It’s been less than a week since PNGGauntlet 3 was released, and now PNGGauntlet 3.1 is out! It turns out that when I found PNGGauntlet 3, forgotten and incomplete, I hadn’t realized exactly how incomplete it was. Most everything worked, but the options dialog was only half-implemented, not allowing you to change OptiPNG and DeflOpt options. Worse, I’d broken the ability to launch PNGGauntlet with command-line options, which also broke the “Open With…” feature introduced in 2.0.1. I wanted to fix those bugs, but I know that I personally hate it when I update a program only to have another update right away. I knew I needed some neat feature to add to make it more palatable to update, and the only thing I could think of was the feature that everybody asks me for every time I release PNGGauntlet. So I did it – PNGGauntlet will now use all of your processor cores to compress files in parallel. You can turn it off if you don’t want it, but in my tests on an older dual-core machine, it halved the time to compress a batch of images. Hopefully that will make this update go down a bit smoother.

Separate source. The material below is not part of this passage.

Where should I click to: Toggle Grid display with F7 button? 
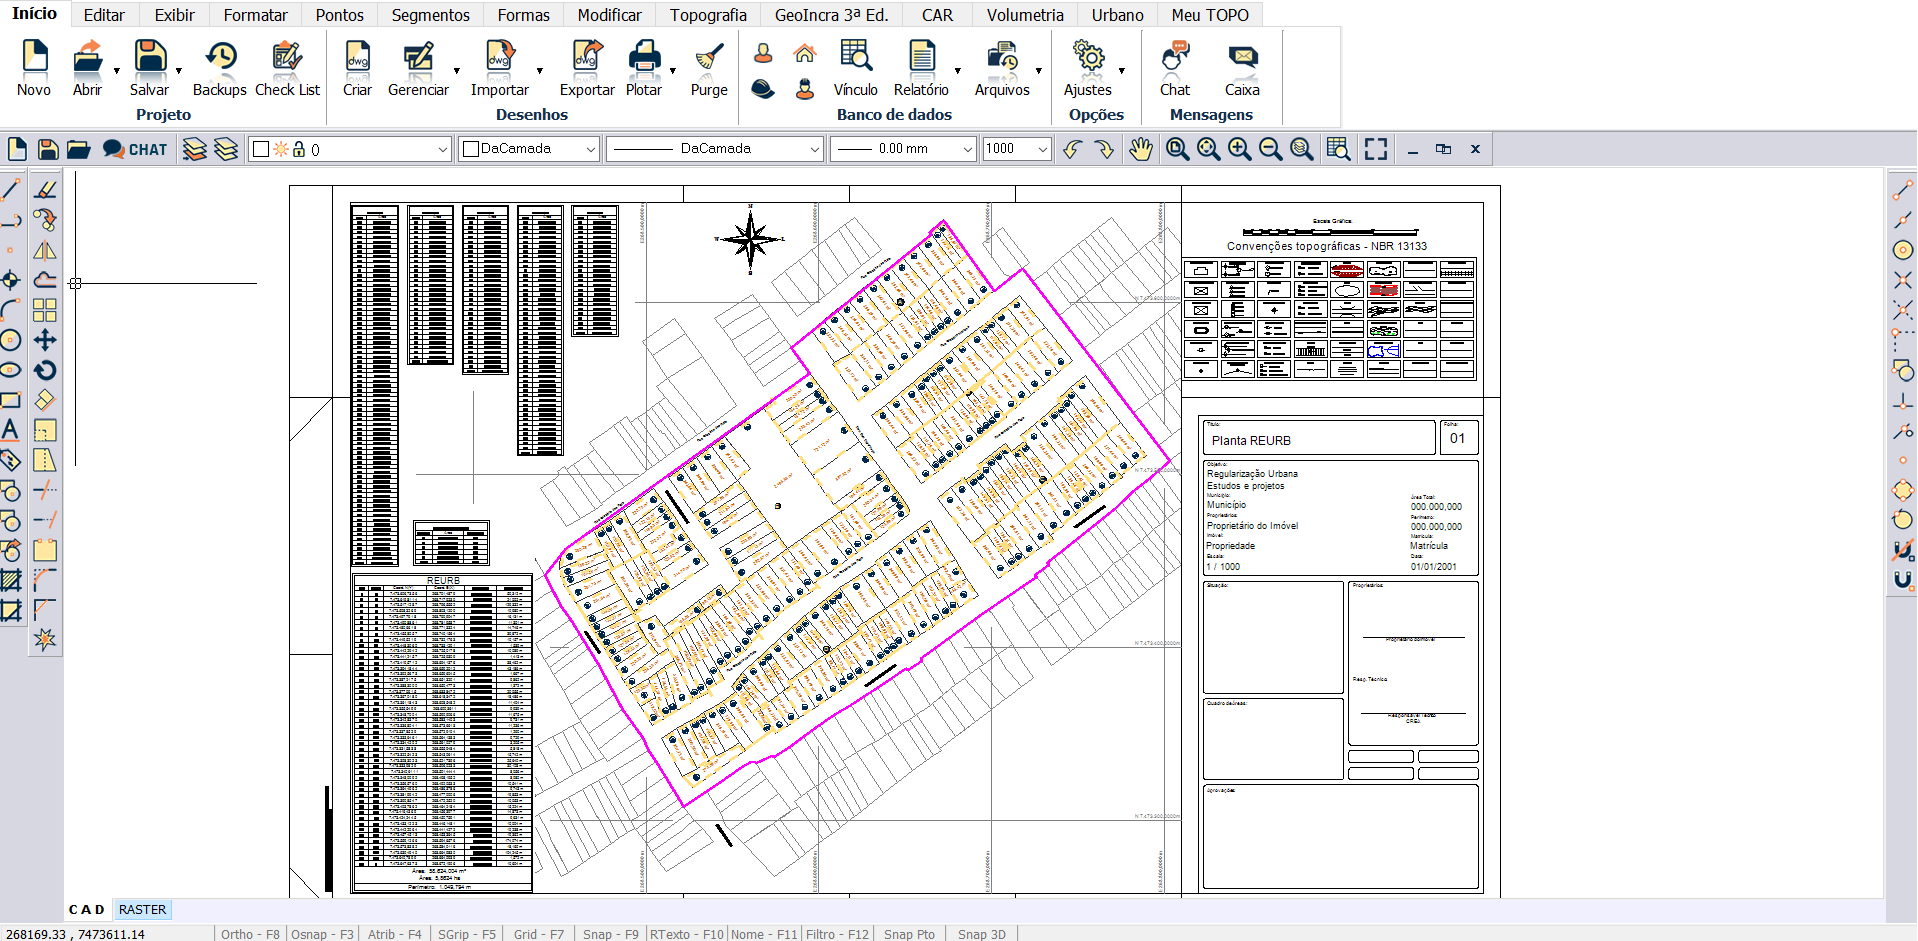pos(538,934)
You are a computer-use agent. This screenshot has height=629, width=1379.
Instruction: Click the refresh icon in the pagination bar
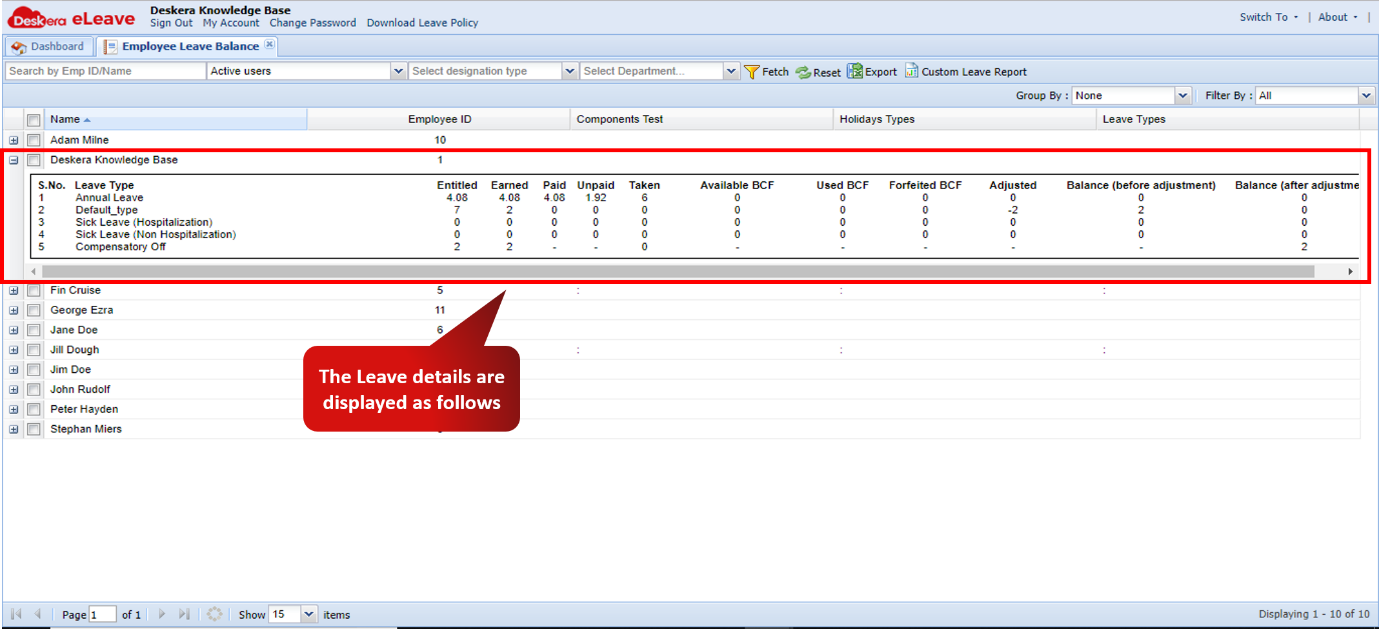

Update: OK, so it looks like there are still a few bugs, introduced by adding the parallel compression and the new compressors. Non-PNG files are being converted to PNG but keeping their original file names, and errors are popping up while parallel-compressing files. Sorry, I’ll have a 3.1.1 version out soon that addresses these. No, I didn’t “remove features” in favor of nonsensical behavior, these are all just bugs.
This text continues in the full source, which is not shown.